What you have to do:
Nothing more is wanted than an exact repeat of the data below.

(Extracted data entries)
▬▬▬▬▬▬
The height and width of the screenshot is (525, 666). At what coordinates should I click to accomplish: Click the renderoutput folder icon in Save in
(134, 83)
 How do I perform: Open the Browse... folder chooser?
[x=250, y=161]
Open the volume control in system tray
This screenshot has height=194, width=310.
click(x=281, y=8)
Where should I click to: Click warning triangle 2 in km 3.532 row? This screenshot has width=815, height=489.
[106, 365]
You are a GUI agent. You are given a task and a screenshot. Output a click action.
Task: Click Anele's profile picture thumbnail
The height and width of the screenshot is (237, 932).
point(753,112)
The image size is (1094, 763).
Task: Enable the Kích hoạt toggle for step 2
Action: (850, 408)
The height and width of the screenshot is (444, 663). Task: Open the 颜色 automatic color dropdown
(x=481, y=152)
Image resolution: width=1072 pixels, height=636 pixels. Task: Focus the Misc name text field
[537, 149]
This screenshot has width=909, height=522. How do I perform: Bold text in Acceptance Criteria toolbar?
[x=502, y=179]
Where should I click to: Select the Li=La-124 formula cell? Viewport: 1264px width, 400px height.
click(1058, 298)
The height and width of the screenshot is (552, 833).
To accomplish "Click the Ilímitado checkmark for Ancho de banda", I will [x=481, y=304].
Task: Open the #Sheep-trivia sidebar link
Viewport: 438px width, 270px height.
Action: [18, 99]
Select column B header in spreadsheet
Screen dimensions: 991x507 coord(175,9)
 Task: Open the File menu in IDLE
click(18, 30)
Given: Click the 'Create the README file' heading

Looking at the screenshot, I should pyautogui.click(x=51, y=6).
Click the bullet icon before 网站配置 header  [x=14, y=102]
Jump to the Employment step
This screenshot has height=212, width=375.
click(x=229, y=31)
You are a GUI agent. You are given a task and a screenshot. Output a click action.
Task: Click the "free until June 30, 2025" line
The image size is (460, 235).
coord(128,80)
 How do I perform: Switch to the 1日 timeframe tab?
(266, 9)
▬▬▬▬▬▬
Final answer:
The height and width of the screenshot is (525, 666). At what coordinates should I click to accomplish: Click the renderoutput folder icon in Save in
(134, 83)
 How do I perform: Open the Browse... folder chooser?
[x=250, y=161]
Open the volume control in system tray
This screenshot has height=194, width=310.
click(x=281, y=8)
Where should I click to: Click warning triangle 2 in km 3.532 row? This screenshot has width=815, height=489.
[106, 365]
You are a GUI agent. You are given a task and a screenshot. Output a click action.
Task: Click Anele's profile picture thumbnail
The height and width of the screenshot is (237, 932).
point(753,112)
The image size is (1094, 763).
Task: Enable the Kích hoạt toggle for step 2
Action: (850, 408)
The height and width of the screenshot is (444, 663). Task: Open the 颜色 automatic color dropdown
(x=481, y=152)
Image resolution: width=1072 pixels, height=636 pixels. Task: Focus the Misc name text field
[537, 149]
This screenshot has width=909, height=522. How do I perform: Bold text in Acceptance Criteria toolbar?
[x=502, y=179]
Where should I click to: Select the Li=La-124 formula cell? Viewport: 1264px width, 400px height.
click(1058, 298)
The height and width of the screenshot is (552, 833).
To accomplish "Click the Ilímitado checkmark for Ancho de banda", I will [x=481, y=304].
Task: Open the #Sheep-trivia sidebar link
Viewport: 438px width, 270px height.
Action: [18, 99]
Select column B header in spreadsheet
Screen dimensions: 991x507 coord(175,9)
 Task: Open the File menu in IDLE
click(18, 30)
Given: Click the 'Create the README file' heading

Looking at the screenshot, I should pyautogui.click(x=51, y=6).
Click the bullet icon before 网站配置 header  [x=14, y=102]
Jump to the Employment step
This screenshot has height=212, width=375.
click(x=229, y=31)
You are a GUI agent. You are given a task and a screenshot. Output a click action.
Task: Click the "free until June 30, 2025" line
The image size is (460, 235).
coord(128,80)
 How do I perform: Switch to the 1日 timeframe tab?
(266, 9)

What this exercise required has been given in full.